After AFP published the photo of Hollande's visit to a school, the news agency had second thoughts and replaced the original caption with this disclaimer: "Please take it off your systems. We are sorry for any inconvenience and thank you for your co-operation." Reuters followed up with its own act of self-censorship by sending a "picture kill" notice to its clients asking them not to use the photo.
Oops! Sorry but very quickly the cat was out of the bag since the strange photo that AFP and Reuters hoped to kill went viral on Twitter and Facebook. Both those news agencies, due their blatant act of photo self-censorship, have now ensured that the bizarro smiling clown photo of President Hollande will be the go-to mandatory picture to use whenever bloggers all over the Web publish stories about him.

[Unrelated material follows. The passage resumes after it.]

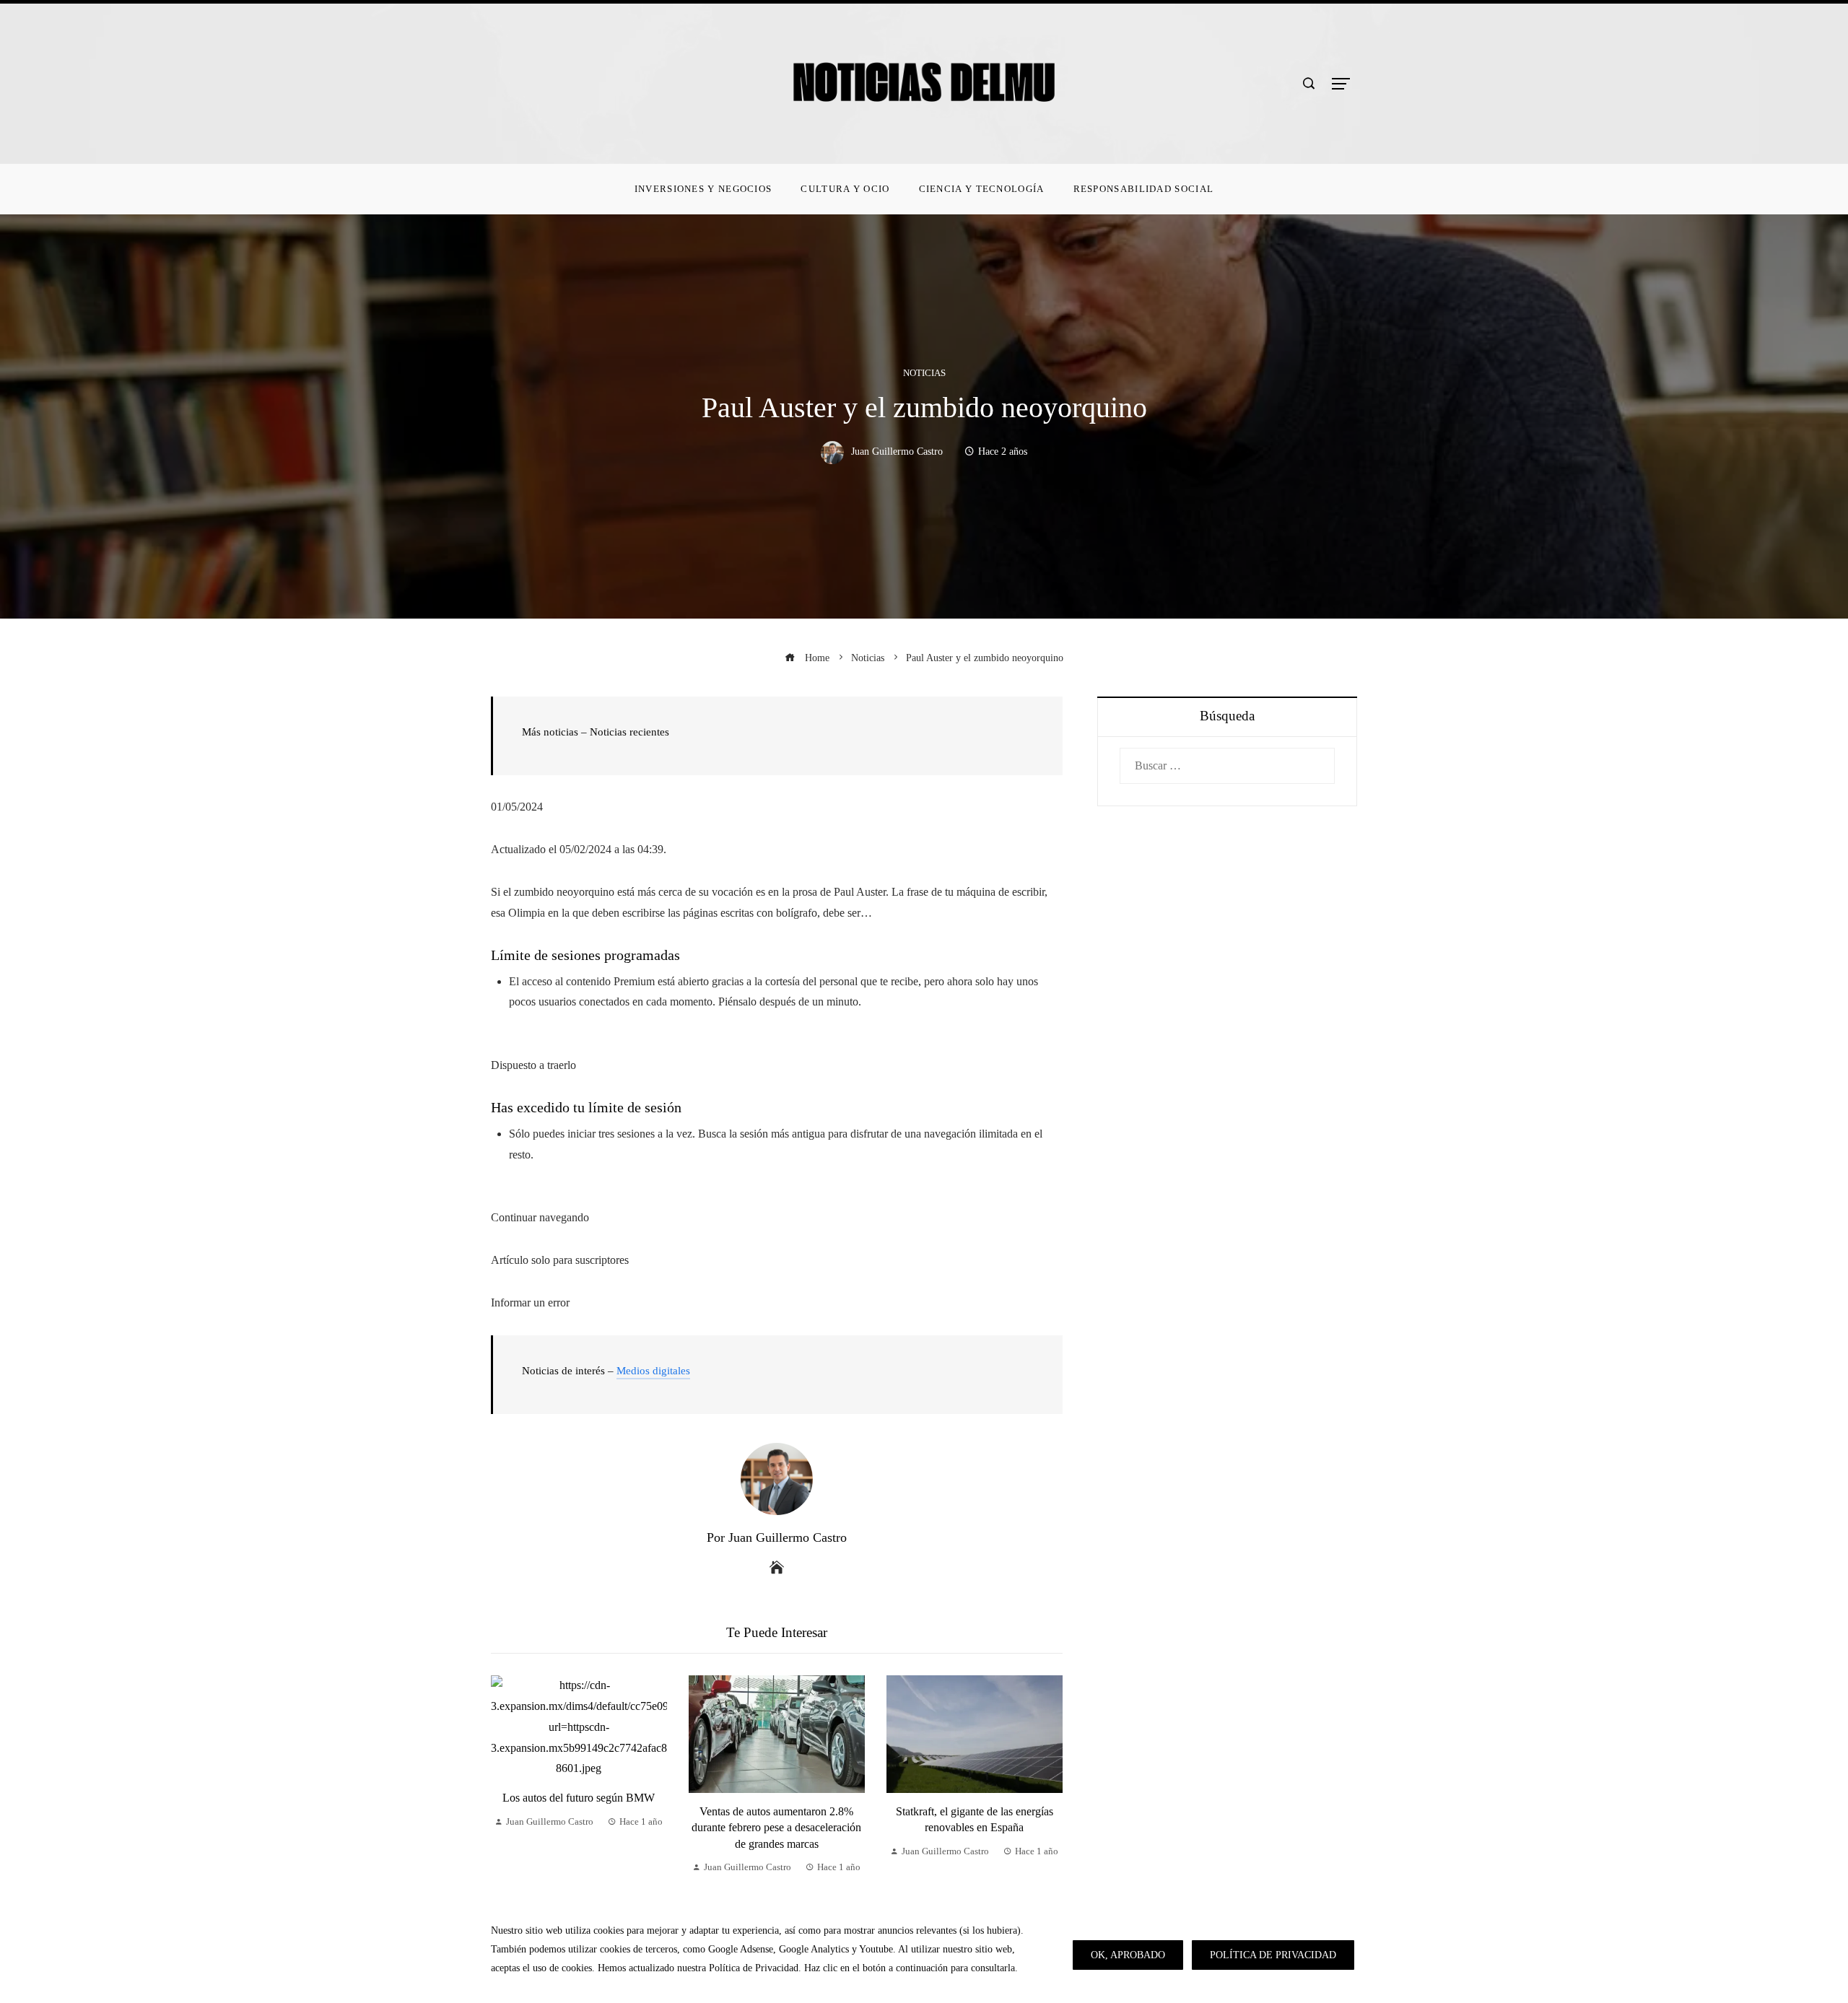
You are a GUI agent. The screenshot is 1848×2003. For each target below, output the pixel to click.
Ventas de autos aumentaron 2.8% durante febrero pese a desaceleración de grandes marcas (776, 1827)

UPDATE: AFP has announced that pulling the Hollande picture was an error. Here is a statement from their global news director Phillipe Massonnet:
"...the editorial decision to retract the photo – while it seemed sound at the time – created more problems than it solved. In trying to “kill” the photo after it had already been transmitted, we actually drew more attention to it and fueled the suspicion that AFP had bowed to political pressure, thus causing some people to call into question the agency’s credibility.
"The order to kill the photo ironically breathed new life into this saga, and led to the image being massively shared across social networks in France, often accompanied by unkind comments about AFP."